• **Dataset excerpts**:
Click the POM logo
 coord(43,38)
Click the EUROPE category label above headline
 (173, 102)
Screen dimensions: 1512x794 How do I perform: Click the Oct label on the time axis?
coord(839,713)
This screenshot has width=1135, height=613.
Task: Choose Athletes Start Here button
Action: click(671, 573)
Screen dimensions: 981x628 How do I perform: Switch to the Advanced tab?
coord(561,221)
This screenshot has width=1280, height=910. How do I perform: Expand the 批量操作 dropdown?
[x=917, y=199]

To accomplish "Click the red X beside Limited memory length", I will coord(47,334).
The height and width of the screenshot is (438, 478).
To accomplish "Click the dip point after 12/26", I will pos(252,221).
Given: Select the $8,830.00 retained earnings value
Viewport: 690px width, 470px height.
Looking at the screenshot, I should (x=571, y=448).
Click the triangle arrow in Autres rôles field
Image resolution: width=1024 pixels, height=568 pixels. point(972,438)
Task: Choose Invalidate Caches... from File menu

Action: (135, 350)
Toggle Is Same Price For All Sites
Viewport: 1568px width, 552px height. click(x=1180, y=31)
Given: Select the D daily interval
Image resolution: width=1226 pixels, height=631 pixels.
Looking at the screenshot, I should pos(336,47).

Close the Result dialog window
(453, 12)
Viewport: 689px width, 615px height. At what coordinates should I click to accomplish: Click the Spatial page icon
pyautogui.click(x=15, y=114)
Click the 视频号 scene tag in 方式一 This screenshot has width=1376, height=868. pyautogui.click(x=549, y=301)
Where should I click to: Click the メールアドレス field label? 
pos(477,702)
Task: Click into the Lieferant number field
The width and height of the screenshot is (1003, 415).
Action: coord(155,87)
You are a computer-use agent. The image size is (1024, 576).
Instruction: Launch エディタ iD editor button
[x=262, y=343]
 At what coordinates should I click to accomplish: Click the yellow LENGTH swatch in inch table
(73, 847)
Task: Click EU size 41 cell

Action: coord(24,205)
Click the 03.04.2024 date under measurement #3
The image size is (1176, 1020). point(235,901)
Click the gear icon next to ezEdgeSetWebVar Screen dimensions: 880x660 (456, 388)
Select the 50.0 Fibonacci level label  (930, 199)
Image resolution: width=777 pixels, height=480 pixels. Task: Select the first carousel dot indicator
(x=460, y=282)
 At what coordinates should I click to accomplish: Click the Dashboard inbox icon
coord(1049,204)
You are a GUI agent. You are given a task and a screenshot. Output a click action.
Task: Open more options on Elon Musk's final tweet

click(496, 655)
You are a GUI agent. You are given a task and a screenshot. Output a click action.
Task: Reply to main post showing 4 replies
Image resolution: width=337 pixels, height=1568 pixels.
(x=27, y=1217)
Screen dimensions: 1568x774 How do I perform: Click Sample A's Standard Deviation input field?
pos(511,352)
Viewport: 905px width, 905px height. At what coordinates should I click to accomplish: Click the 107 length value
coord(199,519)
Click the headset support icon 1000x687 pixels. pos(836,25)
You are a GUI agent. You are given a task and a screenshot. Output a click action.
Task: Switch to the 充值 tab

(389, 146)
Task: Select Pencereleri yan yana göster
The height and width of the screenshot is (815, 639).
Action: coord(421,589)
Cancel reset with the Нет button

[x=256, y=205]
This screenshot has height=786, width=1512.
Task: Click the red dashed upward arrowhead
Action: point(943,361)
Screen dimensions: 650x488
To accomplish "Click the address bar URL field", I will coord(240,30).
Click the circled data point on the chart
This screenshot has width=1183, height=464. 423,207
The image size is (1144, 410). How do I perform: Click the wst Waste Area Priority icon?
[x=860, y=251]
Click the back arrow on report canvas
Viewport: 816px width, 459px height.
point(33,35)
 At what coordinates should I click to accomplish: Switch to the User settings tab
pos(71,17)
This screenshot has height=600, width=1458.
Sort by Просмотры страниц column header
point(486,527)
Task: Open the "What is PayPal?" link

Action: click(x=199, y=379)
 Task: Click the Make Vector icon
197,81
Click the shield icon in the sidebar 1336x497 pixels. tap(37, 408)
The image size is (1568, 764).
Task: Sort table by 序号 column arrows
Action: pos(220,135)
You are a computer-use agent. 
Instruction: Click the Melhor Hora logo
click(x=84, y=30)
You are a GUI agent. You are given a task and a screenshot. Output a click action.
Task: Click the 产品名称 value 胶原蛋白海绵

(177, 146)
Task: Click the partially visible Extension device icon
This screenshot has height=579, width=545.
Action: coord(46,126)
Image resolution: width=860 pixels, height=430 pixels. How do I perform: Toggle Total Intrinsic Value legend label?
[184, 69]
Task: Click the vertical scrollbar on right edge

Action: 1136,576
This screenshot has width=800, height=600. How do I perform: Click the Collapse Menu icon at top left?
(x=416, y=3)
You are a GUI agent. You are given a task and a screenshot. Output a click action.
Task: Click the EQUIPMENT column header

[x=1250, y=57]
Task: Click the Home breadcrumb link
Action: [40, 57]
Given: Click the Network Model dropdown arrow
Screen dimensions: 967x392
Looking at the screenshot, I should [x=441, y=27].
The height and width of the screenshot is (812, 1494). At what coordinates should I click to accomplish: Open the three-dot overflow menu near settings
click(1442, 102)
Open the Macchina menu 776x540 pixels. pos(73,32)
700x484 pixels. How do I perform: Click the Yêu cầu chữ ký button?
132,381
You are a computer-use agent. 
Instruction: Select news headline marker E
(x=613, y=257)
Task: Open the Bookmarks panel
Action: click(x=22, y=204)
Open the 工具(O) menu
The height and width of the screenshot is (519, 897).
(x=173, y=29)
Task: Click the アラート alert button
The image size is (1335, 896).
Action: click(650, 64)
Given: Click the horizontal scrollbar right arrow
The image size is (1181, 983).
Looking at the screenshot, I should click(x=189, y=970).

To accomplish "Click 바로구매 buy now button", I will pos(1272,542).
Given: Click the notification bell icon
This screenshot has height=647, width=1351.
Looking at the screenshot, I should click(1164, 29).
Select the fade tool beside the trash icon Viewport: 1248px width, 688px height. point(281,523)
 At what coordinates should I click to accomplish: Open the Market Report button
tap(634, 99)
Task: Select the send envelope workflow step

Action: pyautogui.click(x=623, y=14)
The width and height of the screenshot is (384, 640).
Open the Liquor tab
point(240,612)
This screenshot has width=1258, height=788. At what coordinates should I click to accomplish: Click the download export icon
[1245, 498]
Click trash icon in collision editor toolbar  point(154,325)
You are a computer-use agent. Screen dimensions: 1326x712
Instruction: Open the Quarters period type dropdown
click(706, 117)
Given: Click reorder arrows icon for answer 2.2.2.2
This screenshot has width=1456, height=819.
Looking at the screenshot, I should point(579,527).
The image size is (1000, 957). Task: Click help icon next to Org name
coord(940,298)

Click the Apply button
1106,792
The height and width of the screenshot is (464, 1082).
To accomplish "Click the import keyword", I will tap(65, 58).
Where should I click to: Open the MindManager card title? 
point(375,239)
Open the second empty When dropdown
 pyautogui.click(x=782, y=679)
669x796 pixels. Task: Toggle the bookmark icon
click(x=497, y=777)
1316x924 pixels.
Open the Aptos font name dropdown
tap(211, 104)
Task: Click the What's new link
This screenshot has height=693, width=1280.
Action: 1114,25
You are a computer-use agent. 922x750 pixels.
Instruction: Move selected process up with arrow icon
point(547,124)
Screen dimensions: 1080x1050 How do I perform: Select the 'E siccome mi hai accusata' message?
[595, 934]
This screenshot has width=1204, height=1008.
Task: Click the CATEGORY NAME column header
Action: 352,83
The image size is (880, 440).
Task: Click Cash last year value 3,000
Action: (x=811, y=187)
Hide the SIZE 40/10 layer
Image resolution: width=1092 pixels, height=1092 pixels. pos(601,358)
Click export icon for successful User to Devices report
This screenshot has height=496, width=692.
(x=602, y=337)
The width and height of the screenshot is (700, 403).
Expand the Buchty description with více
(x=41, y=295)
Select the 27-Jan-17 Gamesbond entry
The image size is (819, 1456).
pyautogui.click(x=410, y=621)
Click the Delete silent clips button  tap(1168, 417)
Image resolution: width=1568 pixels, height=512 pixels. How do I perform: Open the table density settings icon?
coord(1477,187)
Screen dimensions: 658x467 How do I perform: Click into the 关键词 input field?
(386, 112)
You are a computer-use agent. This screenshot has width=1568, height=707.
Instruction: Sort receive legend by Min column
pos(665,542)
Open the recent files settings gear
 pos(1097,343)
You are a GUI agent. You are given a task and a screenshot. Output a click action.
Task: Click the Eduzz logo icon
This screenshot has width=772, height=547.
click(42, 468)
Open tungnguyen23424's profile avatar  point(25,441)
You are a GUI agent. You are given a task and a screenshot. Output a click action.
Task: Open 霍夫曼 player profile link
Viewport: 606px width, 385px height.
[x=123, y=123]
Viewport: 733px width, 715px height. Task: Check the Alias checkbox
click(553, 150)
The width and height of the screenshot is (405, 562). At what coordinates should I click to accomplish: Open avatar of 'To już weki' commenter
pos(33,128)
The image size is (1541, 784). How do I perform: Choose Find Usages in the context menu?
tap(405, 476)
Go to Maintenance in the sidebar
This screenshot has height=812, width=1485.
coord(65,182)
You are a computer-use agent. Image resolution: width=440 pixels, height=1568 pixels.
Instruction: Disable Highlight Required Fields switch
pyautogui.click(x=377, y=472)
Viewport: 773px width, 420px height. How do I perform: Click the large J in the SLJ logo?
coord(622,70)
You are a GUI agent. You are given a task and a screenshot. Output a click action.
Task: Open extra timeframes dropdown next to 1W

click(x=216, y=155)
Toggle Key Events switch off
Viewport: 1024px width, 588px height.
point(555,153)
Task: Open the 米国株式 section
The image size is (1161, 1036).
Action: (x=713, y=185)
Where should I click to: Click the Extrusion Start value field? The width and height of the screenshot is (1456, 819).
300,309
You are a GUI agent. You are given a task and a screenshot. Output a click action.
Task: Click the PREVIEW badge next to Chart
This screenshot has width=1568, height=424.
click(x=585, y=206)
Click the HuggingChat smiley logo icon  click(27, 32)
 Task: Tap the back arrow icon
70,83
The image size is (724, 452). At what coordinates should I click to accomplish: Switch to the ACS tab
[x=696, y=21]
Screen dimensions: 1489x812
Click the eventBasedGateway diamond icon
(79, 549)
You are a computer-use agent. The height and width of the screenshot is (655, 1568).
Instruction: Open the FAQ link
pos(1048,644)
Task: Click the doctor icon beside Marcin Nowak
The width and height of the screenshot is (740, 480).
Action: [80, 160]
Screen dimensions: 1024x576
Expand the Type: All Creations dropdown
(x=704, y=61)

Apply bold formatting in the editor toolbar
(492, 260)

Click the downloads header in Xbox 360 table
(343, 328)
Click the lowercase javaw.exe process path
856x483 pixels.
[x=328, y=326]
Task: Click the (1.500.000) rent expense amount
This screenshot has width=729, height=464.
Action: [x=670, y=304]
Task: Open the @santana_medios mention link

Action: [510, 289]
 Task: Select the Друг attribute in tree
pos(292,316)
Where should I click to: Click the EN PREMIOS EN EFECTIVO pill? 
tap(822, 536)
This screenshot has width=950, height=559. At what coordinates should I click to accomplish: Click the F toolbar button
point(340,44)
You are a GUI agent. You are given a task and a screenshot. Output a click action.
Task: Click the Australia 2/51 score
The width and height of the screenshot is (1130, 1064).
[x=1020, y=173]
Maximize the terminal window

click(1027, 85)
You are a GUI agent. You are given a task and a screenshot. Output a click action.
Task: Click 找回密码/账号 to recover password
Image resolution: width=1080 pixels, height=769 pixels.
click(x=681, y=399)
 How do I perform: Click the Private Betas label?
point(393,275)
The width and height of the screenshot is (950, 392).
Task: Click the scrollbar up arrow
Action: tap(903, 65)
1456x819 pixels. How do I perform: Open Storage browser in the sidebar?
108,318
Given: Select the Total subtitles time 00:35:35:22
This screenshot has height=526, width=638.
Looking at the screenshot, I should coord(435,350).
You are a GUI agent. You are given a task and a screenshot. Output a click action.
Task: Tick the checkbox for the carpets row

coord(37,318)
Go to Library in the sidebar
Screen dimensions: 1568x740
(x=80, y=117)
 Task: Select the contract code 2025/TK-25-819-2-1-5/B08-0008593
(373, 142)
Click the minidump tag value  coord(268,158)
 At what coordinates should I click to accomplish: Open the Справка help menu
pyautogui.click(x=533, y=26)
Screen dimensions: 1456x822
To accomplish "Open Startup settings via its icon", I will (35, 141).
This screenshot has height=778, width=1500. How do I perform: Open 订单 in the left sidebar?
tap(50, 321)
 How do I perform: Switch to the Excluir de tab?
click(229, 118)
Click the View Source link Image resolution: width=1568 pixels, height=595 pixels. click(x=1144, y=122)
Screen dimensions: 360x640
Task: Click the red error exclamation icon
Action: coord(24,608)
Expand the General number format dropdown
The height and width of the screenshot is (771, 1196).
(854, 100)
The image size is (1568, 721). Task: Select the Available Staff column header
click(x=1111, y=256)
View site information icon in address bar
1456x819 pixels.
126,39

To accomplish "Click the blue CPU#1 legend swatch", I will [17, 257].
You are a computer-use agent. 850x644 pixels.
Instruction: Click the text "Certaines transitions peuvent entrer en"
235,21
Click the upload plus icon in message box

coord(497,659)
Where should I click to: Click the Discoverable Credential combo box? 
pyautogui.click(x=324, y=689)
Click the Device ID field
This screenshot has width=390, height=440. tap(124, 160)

• **What you need to do**: Count the lines above that contain "table", matching case exactly, and reply with the number alone.

• **Answer to this task**: 4